Внизу в саду происходили приятные беседы, слышался вежливый смех и ропот толпы. Я им позавидовал, они были не одни, а я был один. Я приподнял раму окна и попытался их всех рассмотреть. Но мне это хуево удавалось, с четвертого этажа были не совсем хорошо видны липа. Особенно меня интересовали, конечно, женщины. Обычно я брал из комнаты Стивена бинокль в таких случаях, но сегодня бинокля не было, Стивен давно увез его в Коннектикут. Он и мистер Ричардсон собирались охотиться на оленей. Мистер Ричардсон был охотник, Гэтсби же хотел быть еще и охотником.
Но я нашел выход. Я встал, открыл дверь кладовки и вынул свою винтовку. На ней же был оптический прицел. Чтобы их не напугать, если они меня заметят, я положил на подоконник пару зеленых подушек с моей кровати, сам улегся на кровать, приспособил винтовку между подушками и стал наблюдать.
— Как же я сразу не догадался! Безусловно, это парти Генерального секретаря ООН. У кого еще могут быть такие официально одетые гости, столько мужчин в токсидо. Перед такими парти люди со специфическими лицами специальных агентов всегда шарят в наших кустах с миноискателями. Но в домах они никогда никого не проверяют, слава Богу.

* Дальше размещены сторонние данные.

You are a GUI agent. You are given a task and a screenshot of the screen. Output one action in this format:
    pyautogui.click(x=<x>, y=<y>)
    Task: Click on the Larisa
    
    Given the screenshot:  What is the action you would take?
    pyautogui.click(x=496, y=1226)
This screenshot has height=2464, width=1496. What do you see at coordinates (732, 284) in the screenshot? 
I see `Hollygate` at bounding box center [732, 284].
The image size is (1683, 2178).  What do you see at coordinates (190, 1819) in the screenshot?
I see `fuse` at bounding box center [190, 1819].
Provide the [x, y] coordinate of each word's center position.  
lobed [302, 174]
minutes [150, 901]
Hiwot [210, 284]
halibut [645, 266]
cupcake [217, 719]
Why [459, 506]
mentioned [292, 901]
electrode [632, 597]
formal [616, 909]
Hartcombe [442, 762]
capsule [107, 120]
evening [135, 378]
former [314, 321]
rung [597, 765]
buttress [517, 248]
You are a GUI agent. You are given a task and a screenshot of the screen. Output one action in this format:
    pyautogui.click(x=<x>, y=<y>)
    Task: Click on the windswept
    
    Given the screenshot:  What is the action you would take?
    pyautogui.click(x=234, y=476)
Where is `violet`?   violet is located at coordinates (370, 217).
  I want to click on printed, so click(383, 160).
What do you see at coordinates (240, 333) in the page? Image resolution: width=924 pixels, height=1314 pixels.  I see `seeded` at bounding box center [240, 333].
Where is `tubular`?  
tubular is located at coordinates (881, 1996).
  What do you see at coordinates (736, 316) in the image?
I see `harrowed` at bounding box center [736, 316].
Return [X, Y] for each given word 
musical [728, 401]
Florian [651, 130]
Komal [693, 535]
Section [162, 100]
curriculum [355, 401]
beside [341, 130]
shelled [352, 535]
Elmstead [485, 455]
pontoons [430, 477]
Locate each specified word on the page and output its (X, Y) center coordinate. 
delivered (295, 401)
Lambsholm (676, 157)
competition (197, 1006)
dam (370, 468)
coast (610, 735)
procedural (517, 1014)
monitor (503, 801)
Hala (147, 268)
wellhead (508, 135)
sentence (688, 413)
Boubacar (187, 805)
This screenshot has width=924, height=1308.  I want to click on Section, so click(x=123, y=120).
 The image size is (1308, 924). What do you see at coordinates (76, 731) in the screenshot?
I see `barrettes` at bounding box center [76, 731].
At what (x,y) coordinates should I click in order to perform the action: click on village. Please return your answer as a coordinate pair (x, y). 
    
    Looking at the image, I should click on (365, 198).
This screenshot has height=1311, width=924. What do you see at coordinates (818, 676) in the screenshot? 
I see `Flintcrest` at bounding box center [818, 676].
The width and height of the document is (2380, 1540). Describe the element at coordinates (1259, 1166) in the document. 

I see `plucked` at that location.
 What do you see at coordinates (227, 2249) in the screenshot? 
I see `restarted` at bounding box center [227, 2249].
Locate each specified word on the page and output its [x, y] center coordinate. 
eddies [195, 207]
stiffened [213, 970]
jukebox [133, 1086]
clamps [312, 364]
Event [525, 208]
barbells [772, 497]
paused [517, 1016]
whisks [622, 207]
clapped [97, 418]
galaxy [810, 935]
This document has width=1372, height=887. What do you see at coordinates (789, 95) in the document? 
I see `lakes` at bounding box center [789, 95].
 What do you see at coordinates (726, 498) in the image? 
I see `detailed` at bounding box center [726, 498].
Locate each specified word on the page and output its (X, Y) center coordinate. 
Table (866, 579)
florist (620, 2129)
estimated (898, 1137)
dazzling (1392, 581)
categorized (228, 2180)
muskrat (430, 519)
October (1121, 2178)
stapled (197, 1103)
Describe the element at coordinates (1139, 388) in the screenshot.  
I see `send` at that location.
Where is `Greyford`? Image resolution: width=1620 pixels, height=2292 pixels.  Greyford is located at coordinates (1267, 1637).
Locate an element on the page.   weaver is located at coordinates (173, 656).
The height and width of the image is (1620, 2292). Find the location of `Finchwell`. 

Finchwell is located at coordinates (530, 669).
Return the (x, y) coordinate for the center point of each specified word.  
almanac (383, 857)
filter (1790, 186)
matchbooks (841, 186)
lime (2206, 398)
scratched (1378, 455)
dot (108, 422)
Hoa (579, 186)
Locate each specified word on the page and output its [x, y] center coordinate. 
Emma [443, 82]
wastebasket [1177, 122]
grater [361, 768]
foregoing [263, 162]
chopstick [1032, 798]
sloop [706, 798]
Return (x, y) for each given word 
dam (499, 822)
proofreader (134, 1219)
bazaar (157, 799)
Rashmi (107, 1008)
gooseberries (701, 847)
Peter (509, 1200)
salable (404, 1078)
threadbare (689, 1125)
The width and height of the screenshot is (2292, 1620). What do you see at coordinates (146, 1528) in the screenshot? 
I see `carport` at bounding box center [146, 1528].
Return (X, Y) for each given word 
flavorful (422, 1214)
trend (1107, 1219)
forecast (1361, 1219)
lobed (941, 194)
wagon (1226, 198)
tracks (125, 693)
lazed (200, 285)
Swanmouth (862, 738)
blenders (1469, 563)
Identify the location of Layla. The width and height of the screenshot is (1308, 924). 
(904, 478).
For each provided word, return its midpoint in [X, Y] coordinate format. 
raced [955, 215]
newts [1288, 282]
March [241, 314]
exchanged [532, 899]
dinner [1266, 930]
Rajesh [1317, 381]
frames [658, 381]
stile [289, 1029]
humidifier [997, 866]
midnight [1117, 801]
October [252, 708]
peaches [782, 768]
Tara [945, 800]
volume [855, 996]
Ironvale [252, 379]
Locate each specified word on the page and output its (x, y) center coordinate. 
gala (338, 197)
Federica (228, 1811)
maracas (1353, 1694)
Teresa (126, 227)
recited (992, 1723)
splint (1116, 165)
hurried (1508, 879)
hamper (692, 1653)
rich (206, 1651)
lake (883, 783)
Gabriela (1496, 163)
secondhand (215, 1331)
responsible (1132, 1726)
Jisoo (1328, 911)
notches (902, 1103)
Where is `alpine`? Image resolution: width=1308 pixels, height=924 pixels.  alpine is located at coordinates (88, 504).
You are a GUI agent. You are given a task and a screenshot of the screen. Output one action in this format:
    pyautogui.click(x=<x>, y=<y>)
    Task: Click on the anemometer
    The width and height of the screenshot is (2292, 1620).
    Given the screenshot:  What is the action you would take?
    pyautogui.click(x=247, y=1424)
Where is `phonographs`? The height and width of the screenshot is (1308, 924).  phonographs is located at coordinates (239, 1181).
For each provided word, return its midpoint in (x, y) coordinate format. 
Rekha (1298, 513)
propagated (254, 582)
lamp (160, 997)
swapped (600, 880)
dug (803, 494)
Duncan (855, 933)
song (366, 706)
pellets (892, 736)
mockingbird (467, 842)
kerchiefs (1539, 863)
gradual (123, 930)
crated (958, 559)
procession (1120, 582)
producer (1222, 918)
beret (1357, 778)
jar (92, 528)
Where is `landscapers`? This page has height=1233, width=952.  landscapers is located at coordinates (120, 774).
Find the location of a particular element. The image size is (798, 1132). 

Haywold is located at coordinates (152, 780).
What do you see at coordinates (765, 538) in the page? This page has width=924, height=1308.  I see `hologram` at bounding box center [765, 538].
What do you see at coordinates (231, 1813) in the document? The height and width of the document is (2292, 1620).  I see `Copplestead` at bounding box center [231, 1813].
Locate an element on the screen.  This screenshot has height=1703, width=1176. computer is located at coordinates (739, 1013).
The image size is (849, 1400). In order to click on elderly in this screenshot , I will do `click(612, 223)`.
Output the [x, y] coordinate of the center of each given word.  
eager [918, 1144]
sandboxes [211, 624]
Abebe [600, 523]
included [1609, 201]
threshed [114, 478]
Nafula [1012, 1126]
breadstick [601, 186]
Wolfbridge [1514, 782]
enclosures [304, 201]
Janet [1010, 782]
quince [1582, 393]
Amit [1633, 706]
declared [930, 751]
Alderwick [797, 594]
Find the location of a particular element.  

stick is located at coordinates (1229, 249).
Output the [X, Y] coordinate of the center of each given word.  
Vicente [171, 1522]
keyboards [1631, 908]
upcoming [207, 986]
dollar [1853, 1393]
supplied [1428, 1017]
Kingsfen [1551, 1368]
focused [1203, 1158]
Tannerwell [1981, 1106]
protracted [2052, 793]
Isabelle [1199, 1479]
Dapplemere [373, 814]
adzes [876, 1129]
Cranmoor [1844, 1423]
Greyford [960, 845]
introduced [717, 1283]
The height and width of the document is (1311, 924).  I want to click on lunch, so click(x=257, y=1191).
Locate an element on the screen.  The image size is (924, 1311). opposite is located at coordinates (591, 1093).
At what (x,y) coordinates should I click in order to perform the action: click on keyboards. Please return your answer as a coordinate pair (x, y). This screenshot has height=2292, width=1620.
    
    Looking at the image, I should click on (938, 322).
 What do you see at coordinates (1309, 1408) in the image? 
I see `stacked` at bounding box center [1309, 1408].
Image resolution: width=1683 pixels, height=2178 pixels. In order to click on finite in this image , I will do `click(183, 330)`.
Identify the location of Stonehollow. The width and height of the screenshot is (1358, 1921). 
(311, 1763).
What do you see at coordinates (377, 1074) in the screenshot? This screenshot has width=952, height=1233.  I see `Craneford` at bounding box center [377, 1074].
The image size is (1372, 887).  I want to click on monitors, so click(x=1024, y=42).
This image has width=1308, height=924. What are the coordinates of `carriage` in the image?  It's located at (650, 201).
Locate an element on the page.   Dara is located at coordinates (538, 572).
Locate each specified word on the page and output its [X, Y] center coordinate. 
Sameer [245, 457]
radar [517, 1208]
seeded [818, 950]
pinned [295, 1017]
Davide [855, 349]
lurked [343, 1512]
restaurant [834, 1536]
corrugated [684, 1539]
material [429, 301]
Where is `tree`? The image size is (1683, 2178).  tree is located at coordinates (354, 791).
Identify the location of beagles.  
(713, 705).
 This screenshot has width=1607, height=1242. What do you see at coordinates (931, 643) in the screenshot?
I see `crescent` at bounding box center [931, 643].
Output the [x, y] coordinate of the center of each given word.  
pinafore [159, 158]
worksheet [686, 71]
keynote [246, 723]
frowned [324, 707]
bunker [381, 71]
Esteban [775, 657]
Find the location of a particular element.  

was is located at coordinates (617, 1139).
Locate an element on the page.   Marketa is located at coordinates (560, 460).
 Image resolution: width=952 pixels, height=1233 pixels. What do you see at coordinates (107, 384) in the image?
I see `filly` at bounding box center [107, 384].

Крестик прицела переходил с головы на голову, я искал хозяина. Ага, вот и его старая физиономия. В этот момент его заставили позировать — его как раз снимала молодая девушка-фотограф. Он, хотя и морщился досадливо, но не заслонялся, девушка была красивая, позволил себя снимать. «А может быть, она и не фотограф. Репортеров вряд ли бы пустили на парти, для этого есть пресс-конференции. Мескалин как будто на меня не подействовал еще, — подумал я, — разве что я слишком упрямо и долго их рассматриваю. На хуй они мне нужны, в сущности?» В прицеле в этот момент появилось подобострастное лицо лакея, в руке он держал поднос с напитками. Я наклонил свою винтовку чуть-чуть, чтобы разглядеть поднос. Шампанское. Бокалы были для шампанского. Я ненавидел приносить напитки Стивену в сад, но иногда приходилось… Бедный лакей. Сколько усилий стоит ему это лицо.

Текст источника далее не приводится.